By Clive Young. Studio where Caruso recorded sold after less than a year.

New York, NY (February 6, 2019)—Last year, Pro Sound News reported about how a former early 1900s recording facility was set to become the centerpiece of a planned artistic/commercial revitalization in Camden, NJ. Now the Philadelphia Inquirer reports that plans to reinvent the eight-story Victor Talking Machine Company building have been scrapped in the wake of the building’s sale to EMR Eastern, a recycling business.

Founded in 1901, the Victor Talking Machine Company grew over the years to fill two dozen buildings across 10 city blocks as it manufactured record players, accessories and a whopping 800,000 records a day. Few signs of that empire exist today, however, and Victor’s main eight-story office building near the city’s waterfront sat barely used by its former owner, the Camden City School District, for much of the 2000s.

Saving Studios to Build a New Future

Development partnership Millennial Partners purchased the building in March 2018, aiming to create a renovated, modern-day office space that would evoke its musical past.
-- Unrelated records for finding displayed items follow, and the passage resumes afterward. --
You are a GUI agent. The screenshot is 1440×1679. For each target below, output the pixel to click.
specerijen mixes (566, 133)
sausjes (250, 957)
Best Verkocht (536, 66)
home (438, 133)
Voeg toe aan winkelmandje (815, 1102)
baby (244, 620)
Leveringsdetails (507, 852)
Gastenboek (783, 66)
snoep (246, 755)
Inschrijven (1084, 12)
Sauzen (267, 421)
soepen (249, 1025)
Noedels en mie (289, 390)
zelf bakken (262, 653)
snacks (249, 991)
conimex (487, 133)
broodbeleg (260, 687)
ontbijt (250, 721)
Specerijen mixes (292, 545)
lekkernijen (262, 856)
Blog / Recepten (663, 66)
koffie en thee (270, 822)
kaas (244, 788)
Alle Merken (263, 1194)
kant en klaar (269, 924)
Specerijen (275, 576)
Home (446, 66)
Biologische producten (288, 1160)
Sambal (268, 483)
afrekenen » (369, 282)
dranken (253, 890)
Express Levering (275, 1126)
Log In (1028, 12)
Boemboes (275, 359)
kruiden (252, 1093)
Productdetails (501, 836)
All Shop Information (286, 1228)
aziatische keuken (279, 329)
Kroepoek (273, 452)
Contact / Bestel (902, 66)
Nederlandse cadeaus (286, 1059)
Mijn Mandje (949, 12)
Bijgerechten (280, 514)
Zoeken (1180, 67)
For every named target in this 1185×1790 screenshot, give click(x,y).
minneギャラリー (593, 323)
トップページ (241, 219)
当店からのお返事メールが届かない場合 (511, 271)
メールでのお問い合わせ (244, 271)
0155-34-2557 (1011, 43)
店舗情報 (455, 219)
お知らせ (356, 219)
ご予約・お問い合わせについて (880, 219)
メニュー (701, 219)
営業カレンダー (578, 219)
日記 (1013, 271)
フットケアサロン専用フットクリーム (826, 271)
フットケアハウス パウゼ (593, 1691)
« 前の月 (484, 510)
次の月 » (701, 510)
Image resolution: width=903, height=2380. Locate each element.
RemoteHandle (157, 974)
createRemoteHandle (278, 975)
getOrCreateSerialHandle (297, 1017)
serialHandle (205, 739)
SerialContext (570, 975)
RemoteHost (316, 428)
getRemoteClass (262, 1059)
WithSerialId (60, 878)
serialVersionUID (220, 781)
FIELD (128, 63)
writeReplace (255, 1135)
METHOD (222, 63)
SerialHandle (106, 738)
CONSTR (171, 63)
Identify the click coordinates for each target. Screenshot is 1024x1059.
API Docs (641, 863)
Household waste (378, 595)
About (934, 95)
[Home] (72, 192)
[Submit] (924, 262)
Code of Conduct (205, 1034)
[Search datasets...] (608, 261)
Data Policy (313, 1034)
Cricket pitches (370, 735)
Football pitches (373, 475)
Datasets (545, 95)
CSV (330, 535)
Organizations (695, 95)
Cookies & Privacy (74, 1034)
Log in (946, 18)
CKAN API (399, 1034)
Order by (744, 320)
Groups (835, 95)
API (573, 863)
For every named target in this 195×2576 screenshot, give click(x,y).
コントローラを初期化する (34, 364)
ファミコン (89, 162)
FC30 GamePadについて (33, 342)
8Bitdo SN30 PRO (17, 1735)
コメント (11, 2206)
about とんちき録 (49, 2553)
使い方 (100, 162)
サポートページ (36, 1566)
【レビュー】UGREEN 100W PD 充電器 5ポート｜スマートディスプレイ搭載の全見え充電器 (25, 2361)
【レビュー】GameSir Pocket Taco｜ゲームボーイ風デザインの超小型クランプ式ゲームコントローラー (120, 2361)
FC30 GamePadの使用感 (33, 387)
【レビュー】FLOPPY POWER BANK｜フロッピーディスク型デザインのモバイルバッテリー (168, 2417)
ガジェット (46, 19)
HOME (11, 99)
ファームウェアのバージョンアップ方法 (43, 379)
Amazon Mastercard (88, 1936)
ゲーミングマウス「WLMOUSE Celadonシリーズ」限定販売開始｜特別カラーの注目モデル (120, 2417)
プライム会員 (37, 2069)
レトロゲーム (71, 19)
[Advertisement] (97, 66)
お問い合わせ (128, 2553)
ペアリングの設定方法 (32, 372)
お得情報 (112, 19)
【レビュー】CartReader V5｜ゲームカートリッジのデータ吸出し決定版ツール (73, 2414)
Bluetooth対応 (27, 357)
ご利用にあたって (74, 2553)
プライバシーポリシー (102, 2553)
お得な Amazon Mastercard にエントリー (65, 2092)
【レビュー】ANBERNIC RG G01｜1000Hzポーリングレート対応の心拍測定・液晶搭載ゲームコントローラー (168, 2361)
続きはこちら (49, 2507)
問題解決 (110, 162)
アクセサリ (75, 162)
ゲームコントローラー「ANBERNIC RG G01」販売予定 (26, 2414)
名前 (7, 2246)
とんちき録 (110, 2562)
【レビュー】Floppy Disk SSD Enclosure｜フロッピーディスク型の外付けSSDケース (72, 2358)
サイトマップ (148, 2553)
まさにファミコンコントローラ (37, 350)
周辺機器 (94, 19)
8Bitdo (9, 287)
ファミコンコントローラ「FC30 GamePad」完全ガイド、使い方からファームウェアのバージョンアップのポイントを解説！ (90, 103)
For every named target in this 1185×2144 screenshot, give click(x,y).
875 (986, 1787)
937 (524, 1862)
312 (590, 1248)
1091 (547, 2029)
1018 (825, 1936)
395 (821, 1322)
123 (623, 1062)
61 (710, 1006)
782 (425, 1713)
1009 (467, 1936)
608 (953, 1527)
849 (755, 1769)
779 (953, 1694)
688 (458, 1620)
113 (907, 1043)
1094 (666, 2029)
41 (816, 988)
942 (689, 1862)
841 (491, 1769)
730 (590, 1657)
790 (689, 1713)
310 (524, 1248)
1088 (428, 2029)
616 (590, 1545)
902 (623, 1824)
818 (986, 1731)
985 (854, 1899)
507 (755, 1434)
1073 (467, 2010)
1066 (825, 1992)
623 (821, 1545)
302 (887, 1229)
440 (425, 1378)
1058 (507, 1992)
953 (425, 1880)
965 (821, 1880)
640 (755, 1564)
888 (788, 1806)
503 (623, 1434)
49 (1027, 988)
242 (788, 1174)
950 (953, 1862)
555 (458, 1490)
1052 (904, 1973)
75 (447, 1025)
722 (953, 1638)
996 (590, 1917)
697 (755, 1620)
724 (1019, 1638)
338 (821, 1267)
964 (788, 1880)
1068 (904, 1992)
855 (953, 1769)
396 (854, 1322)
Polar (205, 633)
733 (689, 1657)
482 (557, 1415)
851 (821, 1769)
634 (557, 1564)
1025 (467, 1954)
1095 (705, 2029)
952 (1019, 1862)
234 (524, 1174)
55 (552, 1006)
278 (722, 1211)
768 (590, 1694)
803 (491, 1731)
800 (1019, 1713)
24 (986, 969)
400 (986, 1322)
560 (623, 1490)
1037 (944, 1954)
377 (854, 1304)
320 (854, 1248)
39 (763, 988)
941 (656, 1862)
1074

Plans called for the eighth-floor recording studio—where the likes of Enrico Caruso, Nat King Cole, Louis Armstrong, Duke Ellington and Billie Holiday reportedly cut sides—to be redeveloped and joined by a video production facility. Other possibilities included a roof-based restaurant offering views of Philadelphia across the river, first-floor shops, a performance space and more, with Millennial Partners using the site’s musical heritage to attract business tenants and create a sense of community.

While the developer gutted most of the 90,000-square-foot building’s interior, it instead opted to sell it for a reported $13.5 million instead of developing it, after owning the building for less than a year. EMR Eastern expects to bring 120 employees to the building after it completes an estimated $33 million in renovations. 

EMR Eastern president Joseph Balzano Jr. told the Inquirer that the lobby and top two floors—where the recording studios were—will be preserved. That falls in line with the requests of Camden’s Historic Preservation Committee, which approved the deal with the caveat that EMR preserve the building’s musical history. The edifice will be part of a larger EMR Eastern campus in the area, for which the company will get $253 million in tax incentives.